La distribuzione: contatti in corso Come annunciato già da tempo, Astoi ha avviato una serie di colloqui con la distribuzione e con le associazioni di categoria che rappresentano le agenzie per verificare il rapporto esistente, e cercare nuove logiche per il futuro in aderenza ai mutamenti del mercato. "Abbiamo avuto dei primi incontri formali, dobbiamo passare al concreto. L'importante è che si lavori insieme partendo più da quello che ci unisce che da quello che ci separa. Sono tanti i temi di discussione, come per esempio la famosa storia dell'acconto. Sull'entità del quale Astoi non può certo intervenire come associazione, sarebbe cartello. Ma un dato di fatto è che bisogna trovare un sistema per far fluire il denaro perché nessuno oggi è più in grado di fare da banca.
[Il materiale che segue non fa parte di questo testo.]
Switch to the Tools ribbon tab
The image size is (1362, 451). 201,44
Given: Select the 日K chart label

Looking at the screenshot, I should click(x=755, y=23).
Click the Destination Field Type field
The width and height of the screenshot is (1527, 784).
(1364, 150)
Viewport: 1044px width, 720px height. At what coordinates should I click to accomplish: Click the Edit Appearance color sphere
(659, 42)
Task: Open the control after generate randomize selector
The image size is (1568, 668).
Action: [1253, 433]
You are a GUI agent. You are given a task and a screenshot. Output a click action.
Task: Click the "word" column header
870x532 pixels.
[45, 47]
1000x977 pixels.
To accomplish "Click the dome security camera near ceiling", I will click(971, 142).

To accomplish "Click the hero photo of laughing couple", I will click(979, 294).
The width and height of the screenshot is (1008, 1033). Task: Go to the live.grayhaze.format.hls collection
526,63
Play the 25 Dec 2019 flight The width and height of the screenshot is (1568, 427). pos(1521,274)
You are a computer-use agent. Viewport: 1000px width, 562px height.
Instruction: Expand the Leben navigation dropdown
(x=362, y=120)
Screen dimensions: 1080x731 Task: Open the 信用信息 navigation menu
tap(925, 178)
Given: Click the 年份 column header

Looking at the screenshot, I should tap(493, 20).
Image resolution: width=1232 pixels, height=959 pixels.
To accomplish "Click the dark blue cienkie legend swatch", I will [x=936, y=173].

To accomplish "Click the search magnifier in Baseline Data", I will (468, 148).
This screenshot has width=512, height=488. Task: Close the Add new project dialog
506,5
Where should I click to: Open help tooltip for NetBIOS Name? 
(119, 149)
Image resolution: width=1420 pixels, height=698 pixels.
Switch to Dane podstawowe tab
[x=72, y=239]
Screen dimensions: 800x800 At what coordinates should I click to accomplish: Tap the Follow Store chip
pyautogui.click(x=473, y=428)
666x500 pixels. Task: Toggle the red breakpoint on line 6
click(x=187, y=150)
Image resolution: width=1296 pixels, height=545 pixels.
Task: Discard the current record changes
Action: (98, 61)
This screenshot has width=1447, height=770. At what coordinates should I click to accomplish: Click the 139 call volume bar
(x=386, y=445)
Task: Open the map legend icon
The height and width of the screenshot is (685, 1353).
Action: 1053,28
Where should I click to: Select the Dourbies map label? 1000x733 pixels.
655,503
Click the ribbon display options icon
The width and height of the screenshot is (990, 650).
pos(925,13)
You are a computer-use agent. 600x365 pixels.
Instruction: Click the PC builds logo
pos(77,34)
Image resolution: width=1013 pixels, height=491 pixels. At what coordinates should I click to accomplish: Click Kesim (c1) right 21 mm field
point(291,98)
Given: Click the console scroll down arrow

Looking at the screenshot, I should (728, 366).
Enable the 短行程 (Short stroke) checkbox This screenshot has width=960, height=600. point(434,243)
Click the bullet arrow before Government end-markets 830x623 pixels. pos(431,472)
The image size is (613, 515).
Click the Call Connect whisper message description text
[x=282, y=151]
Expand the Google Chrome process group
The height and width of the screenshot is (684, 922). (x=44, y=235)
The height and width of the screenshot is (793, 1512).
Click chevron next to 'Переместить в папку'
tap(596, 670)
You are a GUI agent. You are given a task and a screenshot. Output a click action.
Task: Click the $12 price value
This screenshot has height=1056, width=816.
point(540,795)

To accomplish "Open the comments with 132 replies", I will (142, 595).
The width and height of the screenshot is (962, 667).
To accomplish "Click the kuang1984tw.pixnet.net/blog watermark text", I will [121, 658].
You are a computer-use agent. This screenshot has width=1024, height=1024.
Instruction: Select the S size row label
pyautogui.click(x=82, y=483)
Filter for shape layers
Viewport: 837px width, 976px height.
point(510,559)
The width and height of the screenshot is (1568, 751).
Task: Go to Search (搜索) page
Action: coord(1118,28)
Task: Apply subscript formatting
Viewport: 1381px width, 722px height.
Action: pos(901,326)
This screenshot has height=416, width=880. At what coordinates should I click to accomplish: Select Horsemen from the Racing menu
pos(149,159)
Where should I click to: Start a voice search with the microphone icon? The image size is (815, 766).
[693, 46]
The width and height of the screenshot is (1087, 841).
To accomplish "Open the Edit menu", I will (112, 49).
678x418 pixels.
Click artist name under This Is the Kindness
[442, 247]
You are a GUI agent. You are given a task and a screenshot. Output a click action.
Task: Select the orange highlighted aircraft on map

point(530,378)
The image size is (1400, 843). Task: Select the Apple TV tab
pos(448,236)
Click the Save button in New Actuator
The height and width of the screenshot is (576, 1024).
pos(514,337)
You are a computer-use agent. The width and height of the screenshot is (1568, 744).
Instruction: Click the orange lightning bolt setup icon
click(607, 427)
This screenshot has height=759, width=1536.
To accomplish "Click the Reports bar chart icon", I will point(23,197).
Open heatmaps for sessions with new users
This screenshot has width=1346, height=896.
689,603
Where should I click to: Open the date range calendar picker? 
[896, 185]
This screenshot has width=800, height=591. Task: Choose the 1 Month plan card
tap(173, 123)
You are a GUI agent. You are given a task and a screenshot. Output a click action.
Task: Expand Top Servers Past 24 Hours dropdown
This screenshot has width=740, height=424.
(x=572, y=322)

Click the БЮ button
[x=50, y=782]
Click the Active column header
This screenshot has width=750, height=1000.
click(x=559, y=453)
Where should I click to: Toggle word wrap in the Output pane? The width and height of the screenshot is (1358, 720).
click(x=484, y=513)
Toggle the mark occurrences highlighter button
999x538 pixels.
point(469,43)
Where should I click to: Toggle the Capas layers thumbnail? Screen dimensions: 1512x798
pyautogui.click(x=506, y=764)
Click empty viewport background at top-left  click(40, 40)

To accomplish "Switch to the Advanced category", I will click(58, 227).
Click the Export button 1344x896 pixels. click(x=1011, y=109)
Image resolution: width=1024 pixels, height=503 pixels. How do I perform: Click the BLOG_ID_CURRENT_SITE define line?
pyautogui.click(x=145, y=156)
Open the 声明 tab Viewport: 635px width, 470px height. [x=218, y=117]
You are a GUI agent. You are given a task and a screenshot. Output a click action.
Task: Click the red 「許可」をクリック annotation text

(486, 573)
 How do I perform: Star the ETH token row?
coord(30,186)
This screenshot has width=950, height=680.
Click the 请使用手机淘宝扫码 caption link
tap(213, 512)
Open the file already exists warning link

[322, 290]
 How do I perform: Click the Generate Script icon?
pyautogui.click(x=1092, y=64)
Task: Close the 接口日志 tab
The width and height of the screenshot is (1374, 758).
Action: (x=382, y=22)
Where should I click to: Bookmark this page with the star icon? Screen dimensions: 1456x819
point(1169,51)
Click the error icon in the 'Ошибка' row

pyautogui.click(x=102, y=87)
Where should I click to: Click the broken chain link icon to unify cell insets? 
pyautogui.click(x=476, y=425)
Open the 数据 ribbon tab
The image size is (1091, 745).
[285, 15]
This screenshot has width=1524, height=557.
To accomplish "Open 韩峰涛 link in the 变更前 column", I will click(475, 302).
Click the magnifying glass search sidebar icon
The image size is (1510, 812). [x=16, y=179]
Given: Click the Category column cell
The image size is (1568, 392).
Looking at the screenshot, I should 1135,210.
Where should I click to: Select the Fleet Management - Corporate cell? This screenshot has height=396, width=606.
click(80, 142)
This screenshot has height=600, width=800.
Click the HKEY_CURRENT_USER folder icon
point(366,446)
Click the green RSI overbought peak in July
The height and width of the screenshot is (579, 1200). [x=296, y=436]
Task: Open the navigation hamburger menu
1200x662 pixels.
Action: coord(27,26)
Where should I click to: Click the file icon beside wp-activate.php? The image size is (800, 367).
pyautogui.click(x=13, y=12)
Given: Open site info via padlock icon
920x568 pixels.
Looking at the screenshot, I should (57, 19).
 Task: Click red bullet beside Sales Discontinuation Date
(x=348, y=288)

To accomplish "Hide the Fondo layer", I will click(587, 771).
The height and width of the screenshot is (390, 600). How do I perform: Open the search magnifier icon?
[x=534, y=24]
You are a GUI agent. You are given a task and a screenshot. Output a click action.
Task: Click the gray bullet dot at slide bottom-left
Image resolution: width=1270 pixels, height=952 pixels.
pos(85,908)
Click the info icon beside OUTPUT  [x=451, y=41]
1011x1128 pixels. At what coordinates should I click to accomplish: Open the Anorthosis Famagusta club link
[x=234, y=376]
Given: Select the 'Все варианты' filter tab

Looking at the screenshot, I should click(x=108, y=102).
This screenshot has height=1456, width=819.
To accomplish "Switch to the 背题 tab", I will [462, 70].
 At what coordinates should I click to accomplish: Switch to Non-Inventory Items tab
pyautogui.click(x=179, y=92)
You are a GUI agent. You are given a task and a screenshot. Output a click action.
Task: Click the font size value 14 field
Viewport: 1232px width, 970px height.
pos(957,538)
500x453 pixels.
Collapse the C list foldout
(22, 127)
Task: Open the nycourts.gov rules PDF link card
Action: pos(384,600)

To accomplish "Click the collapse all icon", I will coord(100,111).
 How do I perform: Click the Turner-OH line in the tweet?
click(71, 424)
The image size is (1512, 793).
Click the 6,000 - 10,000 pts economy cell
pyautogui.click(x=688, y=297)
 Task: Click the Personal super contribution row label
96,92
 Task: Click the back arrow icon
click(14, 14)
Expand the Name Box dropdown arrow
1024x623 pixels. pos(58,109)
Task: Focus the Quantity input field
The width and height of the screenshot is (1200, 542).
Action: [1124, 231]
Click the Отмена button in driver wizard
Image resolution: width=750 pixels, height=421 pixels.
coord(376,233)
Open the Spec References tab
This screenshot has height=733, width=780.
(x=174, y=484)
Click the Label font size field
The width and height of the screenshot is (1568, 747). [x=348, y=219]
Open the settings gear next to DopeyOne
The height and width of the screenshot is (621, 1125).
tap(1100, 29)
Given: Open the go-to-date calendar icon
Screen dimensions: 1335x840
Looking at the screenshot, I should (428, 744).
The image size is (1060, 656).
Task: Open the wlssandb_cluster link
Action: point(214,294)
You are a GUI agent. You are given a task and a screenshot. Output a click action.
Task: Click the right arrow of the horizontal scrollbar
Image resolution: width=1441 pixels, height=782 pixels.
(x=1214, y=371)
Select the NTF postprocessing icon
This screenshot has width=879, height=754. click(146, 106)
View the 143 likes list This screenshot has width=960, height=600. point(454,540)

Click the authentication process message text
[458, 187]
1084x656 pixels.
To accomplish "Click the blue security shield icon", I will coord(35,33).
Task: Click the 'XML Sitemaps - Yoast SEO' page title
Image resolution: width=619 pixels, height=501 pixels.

Passato e presente Il presidente Corbella ha offerto uno squarcio tra passato e presente per sottolineare i cambiamenti del settore turismo. Nel 1950 erano 25 milioni i turisti nel mondo, mentre nel 2008, dai dati WTO, sono passati a 900 milioni. Se sono cresciuti i turisti sono anche aumentati i paesi a vocazione turistica: se i primi 10 paesi assorbivano nel 1950 l'88% dei turisti, nel 2008 sempre i primi 10 paesi hanno assorbito solo il 46% dei turisti. "/ nostri associati offrono oggi ben 162 destinazioni in oltre 100 paesi". Corbella ha inoltre indicato come il traffico aereo, pur risentendo delle varie crisi e avendo registrato un aumento del carburante del 500% negli ultimi 30 anni, ha continuato a crescere, diminuendo il costo carburante grazie a nuove tecnologie e nuove macchine. Intanto l'evoluzione del trasporto ferroviario e l'Alta Velocità hanno assunto un ruolo di concorrente primario sulle distanze inferiori ai 750 chilometri.